Das Gemälde „Salvator Mundi“ von Leonardo da Vinci wurde im Jahr 2017 für 450 Millionen Dollar versteigert. Dieses Bild wurde im Jahr 1958 für 45 Pfund verkauft. Man sah damals dem Bild selbst offensichtlich nicht an, dass es einen solch hohen Wert darstellte. Nur die Annahme, dass es von Leonardo da Vinci persönlich gemalt wurde, katapultierte seinen Preis auf den Rekordwert von 450 Millionen Dollar. Ähnliches beobachtet man auch bei Oldtimern. Besonders gefragt sind Modelle, die einmal von einem berühmten Rennfahrer gefahren wurden oder an einem klassischen Rennen teilgenommen haben. Sobald es eine Geschichte und eine Zusatzinformation zu einem Objekt gibt, steigt es im Wert. Den Wert beinhaltet dann die Zusatzinformation und nicht die „Sache“. Eine Brosche, die Kaiserin Sissi getragen hat, wird durch diese Zusatzinformation um ein Vielfaches teurer. Insofern entpuppen sich aus meiner Sicht Sachwerte in der Regel als Liebhaberwerte und damit als willkürlich. Es gibt auch negative Zusatzinformationen, wie ich aus der eigenen Familiengeschichte weiß. Ein vor über 100 Jahren erworbenes Bild von Lucas Cranach dem Älteren erwies sich im Nachhinein als nur aus seiner Schule und erzielte beim Verkauf einen Bruchteil des Kaufpreises: Der umgekehrte „Salvator Mundi“-Fall war eingetreten!
Weine als Wertanlage?
Auch Wein als Investitionsobjekt zum Schutz gegen Inflation erweist sich als schwieriges Feld. Im Preis steigen im Wesentlichen nur die Premier Crus aus dem Bordelais, also die sechs als erstklassig eingestuften Weingüter aus der Gegend um Bordeaux. Und auch bei diesen Weinen entscheidet die Zusatzinformation, wie der Weinpapst Robert Parker sie bei seinen Degustationen einstuft, über den Preis. Man kann die kommenden Weine subskribieren, also kaufen, bevor sie ausgeliefert werden. Wenn sie dann das erste Mal entkorkt, von Parker probiert und benotet werden, entscheidet sich, ob der Preis des Weines steigen oder fallen wird. Ein subskribierter Wein, der von Parker mit 100 von 100 Punkten klassifiziert wird, vervielfacht sich mit dieser Information im Preis. Diese Bordeaux-Weine lassen sich im Gegensatz zu den meisten, ja fast allen anderen Weinen sehr lange lagern und gewinnen mit der Zeit durchaus deutlich im Preis.
Immobilien als Sachwerte?
Wenn davon die Rede ist, dass in Sachwerte investiert werden soll, sind in der Regel Immobilien gemeint.

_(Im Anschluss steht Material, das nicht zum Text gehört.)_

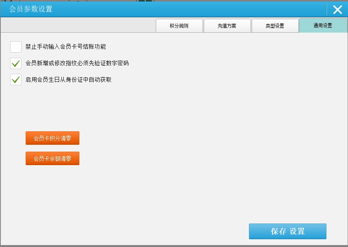Disable the 启用会员生日从身份证中自动获取 checkbox

(16, 80)
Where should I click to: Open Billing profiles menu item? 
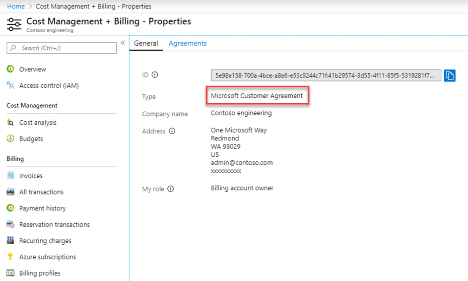click(40, 273)
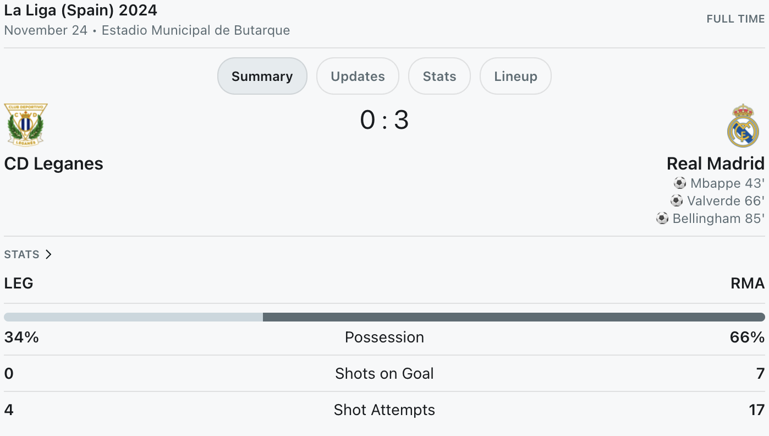The height and width of the screenshot is (436, 769).
Task: Expand the STATS chevron arrow
Action: coord(48,254)
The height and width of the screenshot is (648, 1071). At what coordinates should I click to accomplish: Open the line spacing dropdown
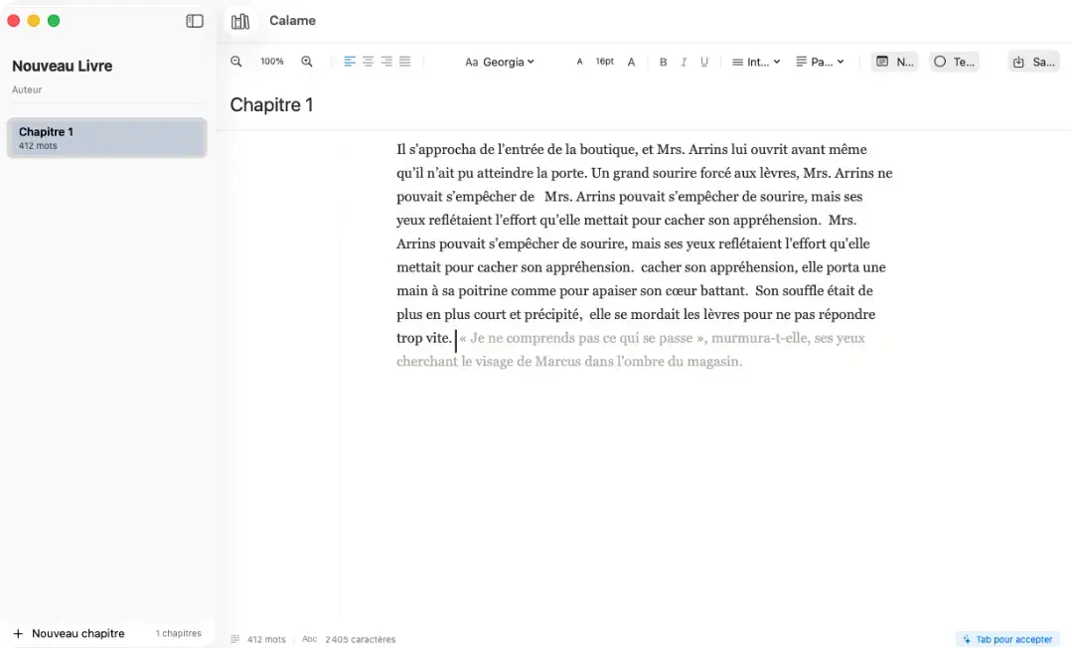(x=755, y=61)
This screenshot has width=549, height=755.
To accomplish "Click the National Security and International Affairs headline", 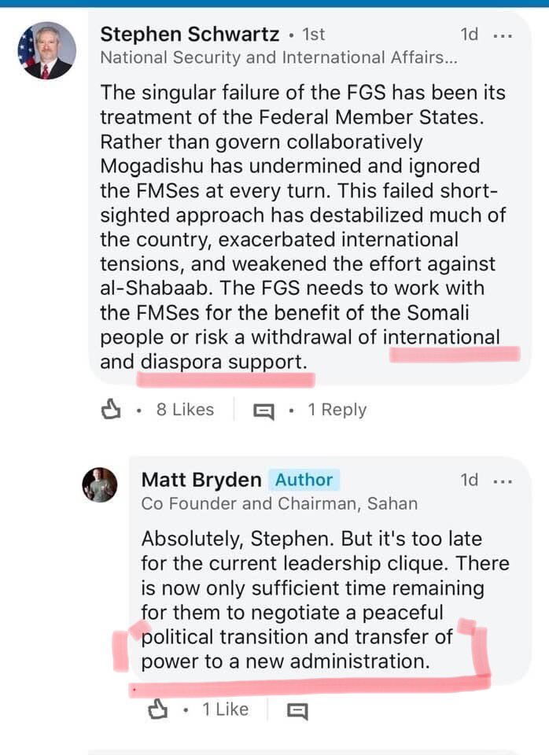I will point(279,57).
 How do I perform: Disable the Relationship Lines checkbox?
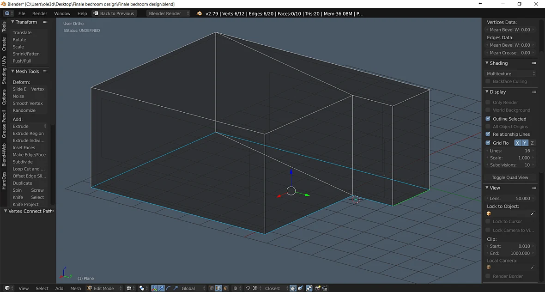488,134
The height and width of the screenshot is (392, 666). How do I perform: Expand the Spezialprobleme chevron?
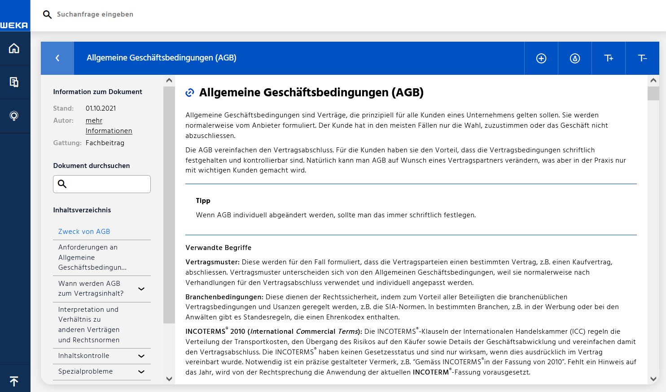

Doch auch bei Immobilien richtet sich der Wert nach einem Ertrag oder möglichen Ertrag. Wie ich ebenfalls aus der Familiengeschichte weiß, wird Land, auf dem nicht gebaut werden darf und auf dem auch nichts Sinnvolles angebaut werden kann, mit der Zeit nicht wertvoller. Um die Familiengeschichte zu Ende zu erzählen: Von den Anlagen von vor dem Zweiten Weltkrieg erzielten die Gemälde in den 1980er-Jahren nur einen Bruchteil der Kaufpreise, das Land hatte nicht an Wert zugelegt, Teppiche waren nicht wertvoller und Anleihen des Deutschen Reiches waren fast wertlos geworden. Nur die Aktien hatten ihren Wert nicht nur erhalten, sondern sind auf ein Vielfaches des angelegten Betrags gestiegen und haben damit die Verluste aller anderen Anlagen ausgeglichen. Damit sind wir auch schon bei den Aktien, die fälschlicherweise oft als Sachwerte bezeichnet werden.

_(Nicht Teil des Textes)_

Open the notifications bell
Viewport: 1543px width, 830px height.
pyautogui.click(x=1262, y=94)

Aktien sind keine Sachwerte
Erstens scheint mir die generelle These von den Sachwerten, die bei Inflation steigen, fragwürdig, wie ich gerade dargelegt habe, und außerdem sind Aktien keine Sachwerte. Eine Aktie ist zunächst einmal ein Stück Papier. Der Wert, der diesem Stück Papier zukommt, ergibt sich aus dem mir daraus zufließenden Ertrag. Wenn angeführt wird, dass ein Unternehmen schließlich irgendwo eine Fabrik stehen hat, die ihm gehört und die einen Sachwert repräsentiert, kann ich Ihnen Dutzende Beispiele aus meiner Heimat zeigen, wo Fabriken standen, die nichts mehr wert waren, als sich die Produkte, die dort produziert wurden, nicht mehr verkaufen ließen. Die Grundstücke, auf denen die Zechen in meiner Heimat standen, besaßen sogar einen negativen Wert, weil sie vor einer neuen Nutzung saniert werden mussten. Die Böden waren vergiftet. Auch die alten Tuchfabriken, die es dort in Hülle und Fülle gab, sind komplett wertlos geworden. Eine Fabrik, die etwas herstellt, was nicht mehr nachgefragt wird, besitzt keinen Sachwert und sogar gar keinen Wert. Im Gegenteil, Abriss und Sanierung verschlingen Kosten, und die ehemaligen Mitarbeiter müssen abgefunden werden. Das heißt jetzt nicht, dass Aktien bei einer Inflation nicht sinnvoll wären, denn die hinter einer Aktie stehende Firma kann mit höheren Erlösen an Wert gewinnen. Sie kann ihren Ertragswert steigern. Einen Sachwert besitzt sie aber nicht. Beschäftigen wir uns trotzdem zunächst mit Aktien, obwohl sie keinen Sachwert besitzen.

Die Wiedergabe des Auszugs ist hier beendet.